* [TEXT FOR ANALYSIS]:
● ● ● ● ●

Researchers taking part in the National Cancer Institute's Childhood Cancer Survivor Study reached this conclusion based on data from 14,358 cancer survivors who had been diagnosed with Hodgkin lymphoma, non-Hodgkin lymphoma, neuroblastoma, soft tissue sarcoma, Wilms tumor, or bone cancer before reaching age 21 years; had been diagnosed between 1970 and 1986; and had survived for at least 5 years after initial diagnosis. While survivors of childhood cancer are known to develop gastrointestinal cancer more frequently and at a younger age than the general population, Tara O. Henderson, MD, MPH, of the University of Chicago (Illinois) Department of Pediatrics, Section of Hematology, Oncology and Stem Cell Transplantation, and colleagues sought to better characterize the factors associated with this risk.

Henderson's team identified 45 cases of gastrointestinal cancer at median follow-up of 22.8 years (range, 5.5 to 30.2 years). The risk for gastrointestinal subsequent malignant neoplasms (SMNs) was 4.6-fold higher among the survivors than in the general population, with risk being particularly high among survivors of Hodgkin lymphoma or Wilms tumor.

● ● ● ● ●

* [INFORMATION SHOWN]:
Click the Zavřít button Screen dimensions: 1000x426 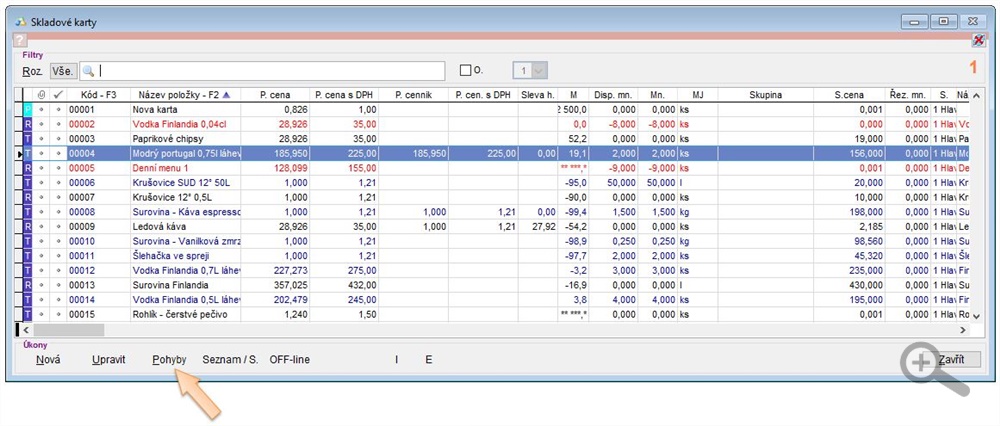point(951,359)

● ● ● ● ●

* [QUESTIONS]:
a. In the passage on childhood cancer survivors, how many cases of gastrointestinal cancer did Henderson's team identify?
b. Resume the passage on childhood cancer survivors after its final sentence.
The lines have nothing to do with the passage on childhood cancer survivors.

* [OUTPUTS IN ORDER]:
a. 45 cases

b.
Survivors who had undergone abdominal radiation had the highest risk for gastrointestinal SMNs (standardized incidence ratio [SIR], 11.2). However, survivors with no exposure to abdominal radiation also had a significantly heightened chance of developing such neoplasms (SIR, 2.4).

Cancer treatment with high-dose procarbazine (relative risk, 3.2) and platinum drugs (relative risk, 7.6) also independently increased the risk for gastrointestinal SMNs.

Henderson and coauthors suggested in Annals of Internal Medicine (2012;156[11]:757-766) that survivors of childhood cancer may benefit from undergoing screening for colorectal cancer every 5 years beginning 10 years after radiation or by age 35 years, whichever is later.